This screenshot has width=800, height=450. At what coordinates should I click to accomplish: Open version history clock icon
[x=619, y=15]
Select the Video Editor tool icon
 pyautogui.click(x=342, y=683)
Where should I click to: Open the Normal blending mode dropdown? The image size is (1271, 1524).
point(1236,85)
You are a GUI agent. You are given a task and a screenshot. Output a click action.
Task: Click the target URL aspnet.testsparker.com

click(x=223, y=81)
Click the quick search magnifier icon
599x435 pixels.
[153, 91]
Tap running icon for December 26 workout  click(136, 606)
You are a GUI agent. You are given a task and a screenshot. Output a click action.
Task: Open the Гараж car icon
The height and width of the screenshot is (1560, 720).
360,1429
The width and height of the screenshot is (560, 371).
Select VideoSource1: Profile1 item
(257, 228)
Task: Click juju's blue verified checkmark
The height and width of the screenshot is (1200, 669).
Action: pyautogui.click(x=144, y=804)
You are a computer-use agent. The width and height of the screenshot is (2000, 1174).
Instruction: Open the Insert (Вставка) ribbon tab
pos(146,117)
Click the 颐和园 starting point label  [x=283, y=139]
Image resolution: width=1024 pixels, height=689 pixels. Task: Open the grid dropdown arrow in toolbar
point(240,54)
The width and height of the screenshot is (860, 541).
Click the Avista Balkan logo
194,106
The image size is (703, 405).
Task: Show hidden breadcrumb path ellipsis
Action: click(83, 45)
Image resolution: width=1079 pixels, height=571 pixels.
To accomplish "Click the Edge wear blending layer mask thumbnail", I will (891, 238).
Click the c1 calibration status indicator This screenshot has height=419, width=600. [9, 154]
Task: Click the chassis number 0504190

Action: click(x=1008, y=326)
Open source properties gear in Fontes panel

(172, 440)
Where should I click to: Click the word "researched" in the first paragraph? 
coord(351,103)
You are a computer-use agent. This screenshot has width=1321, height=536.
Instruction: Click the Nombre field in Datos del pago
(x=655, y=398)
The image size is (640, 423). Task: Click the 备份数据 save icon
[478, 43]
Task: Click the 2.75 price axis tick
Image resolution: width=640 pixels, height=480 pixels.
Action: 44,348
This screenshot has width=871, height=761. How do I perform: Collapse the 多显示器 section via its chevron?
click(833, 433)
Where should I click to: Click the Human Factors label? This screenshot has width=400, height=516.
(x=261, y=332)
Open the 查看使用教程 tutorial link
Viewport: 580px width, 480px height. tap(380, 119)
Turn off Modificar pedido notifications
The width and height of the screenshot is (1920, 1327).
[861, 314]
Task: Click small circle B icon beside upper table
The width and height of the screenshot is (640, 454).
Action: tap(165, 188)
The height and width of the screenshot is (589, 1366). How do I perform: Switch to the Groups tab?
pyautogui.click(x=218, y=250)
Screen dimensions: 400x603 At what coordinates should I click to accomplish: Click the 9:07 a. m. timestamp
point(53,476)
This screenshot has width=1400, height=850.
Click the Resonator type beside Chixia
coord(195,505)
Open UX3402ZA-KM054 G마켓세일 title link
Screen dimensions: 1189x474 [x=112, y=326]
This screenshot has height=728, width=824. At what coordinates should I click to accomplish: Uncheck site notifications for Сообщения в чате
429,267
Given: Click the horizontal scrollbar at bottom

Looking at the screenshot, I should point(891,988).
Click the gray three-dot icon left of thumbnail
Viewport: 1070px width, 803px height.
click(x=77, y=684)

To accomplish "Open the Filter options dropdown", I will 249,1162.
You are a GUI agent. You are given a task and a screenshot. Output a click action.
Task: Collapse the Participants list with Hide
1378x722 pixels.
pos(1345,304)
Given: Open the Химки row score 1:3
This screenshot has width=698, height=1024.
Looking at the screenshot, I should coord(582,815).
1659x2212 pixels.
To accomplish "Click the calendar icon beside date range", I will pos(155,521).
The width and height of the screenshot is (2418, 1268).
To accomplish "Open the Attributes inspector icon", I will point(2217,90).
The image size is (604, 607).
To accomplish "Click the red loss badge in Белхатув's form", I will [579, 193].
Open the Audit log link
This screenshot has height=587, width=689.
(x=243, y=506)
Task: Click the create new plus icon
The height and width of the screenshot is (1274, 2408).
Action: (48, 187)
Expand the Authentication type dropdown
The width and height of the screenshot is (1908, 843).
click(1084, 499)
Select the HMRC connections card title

## Work instructions
Reproduce the items above verbatim, from the line with "Click the 颐和园" up to and including the line with "Action: 44,348".

## Full answer
Click the 颐和园 starting point label  [x=283, y=139]
Image resolution: width=1024 pixels, height=689 pixels. Task: Open the grid dropdown arrow in toolbar
point(240,54)
The width and height of the screenshot is (860, 541).
Click the Avista Balkan logo
194,106
The image size is (703, 405).
Task: Show hidden breadcrumb path ellipsis
Action: click(83, 45)
Image resolution: width=1079 pixels, height=571 pixels.
To accomplish "Click the Edge wear blending layer mask thumbnail", I will (891, 238).
Click the c1 calibration status indicator This screenshot has height=419, width=600. [9, 154]
Task: Click the chassis number 0504190

Action: click(x=1008, y=326)
Open source properties gear in Fontes panel

(172, 440)
Where should I click to: Click the word "researched" in the first paragraph? 
coord(351,103)
You are a computer-use agent. This screenshot has width=1321, height=536.
Instruction: Click the Nombre field in Datos del pago
(x=655, y=398)
The image size is (640, 423). Task: Click the 备份数据 save icon
[478, 43]
Task: Click the 2.75 price axis tick
Image resolution: width=640 pixels, height=480 pixels.
Action: 44,348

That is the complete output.